- 34
Pablo Picasso
Description
- Pablo Picasso
- Buste d'homme lauré
- Dated 11.5.69 on the reverse
- Oil on canvas
- 45 5/8 by 35 in.
- 116 by 89 cm
Provenance
Bernard Ruiz Picasso, Paris
Heinz Berggruen
Acquired from the above
Exhibited
New York, The Pace Gallery, Picasso: The Avignon Paintings, 1981, illustrated in the catalogue
Kunstmuseum Basel, Pablo Picasso, Das Spätwerk, 1981, no. 38, illustrated in color in the catalogue
Gisors, Mairie de Gisors, Picasso, 1983
Vienna, Kunstforum & Tubingen, Kunsthalle, Picasso: Figur und Portrait, Hauptwerke aud der Sammlung Bernard Picasso, 2002, no. 88, illustrated in the catalogue
Nantes, Musée des Beaux Arts de Nantes & Padua, Palazzo Zabarella, Picasso: 1961-1972, 2001-03, no. 30 in Nantes & no. 31 in Padua, illustrated in the catalogue
Copenhagen, Arken Museum for Moderne Kunst, Picasso: For All Times, 2004, no. 35, illustrated in the catalogue
Malaga, Museo Picasso, Picasso: Anthology 1895-1971, 2004-05, no. 124, illustrated in the catalogue
Istanbul, Sakıp Sabancı Museum, Sabancı Üniversitesi, Picasso in Istanbul, 2005-06, no. 128, illustrated in color in the catalogue
Literature
Christian Zervos, Pablo Picasso, oeuvres de 1969, Paris, 1976, vol. 31, no. 194, illustrated p. 63
The Picasso Project (ed.), Picasso's Paintings, Watercolors, Drawings and Sculpture, The Sixties III, 1968-1969, San Francisco, 2008, no. 69-197, illustrated p. 161
Catalogue Note
Picasso’s objective to paint ‘nature’ is in direct opposition to the abstraction and minimalism which were becoming the mainstream for other artists during this same period. For Picasso, the musketeer signified the golden age of painting, and allowed him to escape the limitations of contemporary subject matter and explore the spirit of a past age. Picasso’s inspiration for this figure and other masculine warriors of his late paintings can be traced to his Spanish childhood and his familiarity with Cervantes’ Don Quixote. The Mousquetaire was a character that embodied the courtly mannerisms of the Renaissance gentleman, and Picasso now resurrected him for a twentieth-century audience. The artist’s rendering of this image was also his tribute to the work of two painters he had adored throughout his life: Diego Velázquez, whose portraits of seventeenth-century Spanish nobility and sword-wielding monarchs were clear sources of inspiration for the present picture, and the Dutch master, Rembrandt van Rijn, whom Jacqueline Roque credited as being a key influence on Picasso’s art of this period. It was through these reinterpretations and investigations of the Old Masters that Picasso reaffirmed his connection to some of the greatest painters in the history of art.

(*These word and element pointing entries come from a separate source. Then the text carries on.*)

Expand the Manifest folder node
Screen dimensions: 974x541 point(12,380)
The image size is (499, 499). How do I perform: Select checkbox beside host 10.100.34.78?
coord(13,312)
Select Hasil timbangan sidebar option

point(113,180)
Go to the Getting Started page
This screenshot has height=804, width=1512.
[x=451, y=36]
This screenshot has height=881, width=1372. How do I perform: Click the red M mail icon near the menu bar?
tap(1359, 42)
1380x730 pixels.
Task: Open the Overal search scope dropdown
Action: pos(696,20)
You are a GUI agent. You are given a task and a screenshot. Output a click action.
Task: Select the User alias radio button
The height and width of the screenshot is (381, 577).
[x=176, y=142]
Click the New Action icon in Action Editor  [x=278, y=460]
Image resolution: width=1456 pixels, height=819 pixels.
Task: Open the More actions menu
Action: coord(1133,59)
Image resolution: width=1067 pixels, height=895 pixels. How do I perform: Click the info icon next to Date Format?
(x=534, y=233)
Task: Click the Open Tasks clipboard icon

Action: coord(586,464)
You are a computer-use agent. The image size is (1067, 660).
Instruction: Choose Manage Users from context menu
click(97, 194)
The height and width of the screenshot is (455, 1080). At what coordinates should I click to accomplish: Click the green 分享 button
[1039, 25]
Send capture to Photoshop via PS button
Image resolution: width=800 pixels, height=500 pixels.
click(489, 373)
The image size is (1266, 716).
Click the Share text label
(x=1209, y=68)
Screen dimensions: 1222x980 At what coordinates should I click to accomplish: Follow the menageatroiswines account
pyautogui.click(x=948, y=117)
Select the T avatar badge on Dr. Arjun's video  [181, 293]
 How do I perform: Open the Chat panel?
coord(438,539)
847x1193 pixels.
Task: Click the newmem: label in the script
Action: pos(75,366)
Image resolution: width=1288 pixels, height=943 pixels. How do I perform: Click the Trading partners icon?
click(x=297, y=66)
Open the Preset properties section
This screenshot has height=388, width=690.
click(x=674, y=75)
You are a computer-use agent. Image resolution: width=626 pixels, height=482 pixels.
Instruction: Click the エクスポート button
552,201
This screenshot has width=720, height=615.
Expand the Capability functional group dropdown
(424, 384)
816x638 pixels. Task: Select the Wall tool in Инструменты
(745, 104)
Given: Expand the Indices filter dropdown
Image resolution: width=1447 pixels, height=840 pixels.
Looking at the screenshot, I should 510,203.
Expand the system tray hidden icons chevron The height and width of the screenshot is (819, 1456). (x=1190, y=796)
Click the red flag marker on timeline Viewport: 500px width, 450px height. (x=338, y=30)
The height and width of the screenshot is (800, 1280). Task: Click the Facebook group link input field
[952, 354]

Brigitte Léal has considered what it meant for Picasso to be painting these historical characters in the late 20th century. She considers the cultural significance of the musketeer: "It was not without humor that Picasso created these characters, whose amorous adventures he chronicled in his etchings. Imagine painting musketeers in 1970! They were ornamental figures whose clothes were a pretext both for the blaze of blood red and golden yellow and for the resurgence of a newly found Spanishness" (Brigitte Léal, Christine Piot, Marie-Laure Bernadac, The Ultimate Picasso, New York, 2000, p. 458). The present work is differentiated from other portraits of 1969 by the addition of a laurel wreath to the musketeer. Seldom used within his oeuvre, the laurel wreath is a rare symbol of triumph.